Because problems such as anxiety, depression, and bipolar disorders can appear in late adolescence and early adulthood, a better understanding of brain development may help doctors offer therapies to treat these disorders.
“A basic understanding of the developmental trajectory of brain circuits may help identify sensitive developmental periods when clinicians can offer treatments to their patients,” says Dora Hermes, PhD, a Mayo Clinic biomedical engineer and senior author of the study.
The structural system of neural pathways in the brain or nervous system, called the human neural network, develops as people get older. But how structural changes affect the speed of nerve signals has not been well described.
“Just as the crossing time of a truck depends on the structure of the road, the speed of signal transmission between regions of the brain depends on the structure of the neural pathways,” explains Dr. Hermes. “The human neural network matures during development and aging, and can be affected by disease. All of these processes may affect the speed of information flow in the brain.” To measure the time it took for signals to travel between brain regions in 74 research participants between the ages of 4 and 51. The intracranial measurements were performed in a small group of patients who had electrodes implanted to monitor epilepsy at the University Medical Center Utrecht, the Netherlands.
Response delays in connected brain regions have shown that transmission speeds in the human brain increase throughout childhood and even into early adulthood. Their lifespan is around 30 to 40 years.
The team’s data indicates that adults’ transmission speeds were nearly twice as fast as those normally found in children. Transfer speeds were usually faster in people around the age of 30 or 40 than in teenagers.

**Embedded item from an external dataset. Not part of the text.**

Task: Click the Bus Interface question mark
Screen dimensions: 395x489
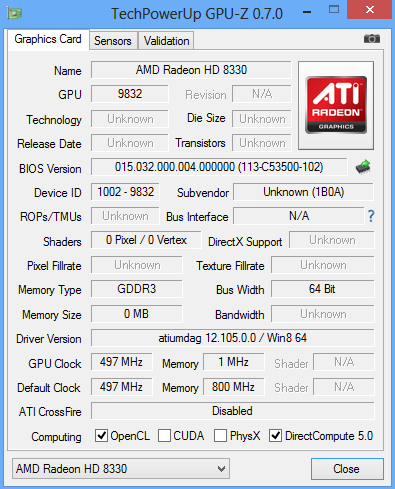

Brain transmission speed is measured in milliseconds, which is a unit of time equal to one thousandth of a second. For example, the researchers measured the neural speed of a 4-year-old patient at 45 ms for the signal to travel from frontal to parietal regions of the brain. In a 38-year-old patient, the same trajectory was measured at 20 ms. For comparison, blinking takes about 100 to 400 milliseconds.
Researchers are working to characterize the electrical stimulation-driven connection in the human brain. One of the next steps is to better understand how transmission speeds change with neurological diseases. They collaborate with pediatric neurosurgeons and neurologists to understand how diseases alter transmission speeds compared to what would be considered within the normal range for a given age group.
The research is supported by the National Institute of Mental Health of the National Institutes of Health (R01MH122258).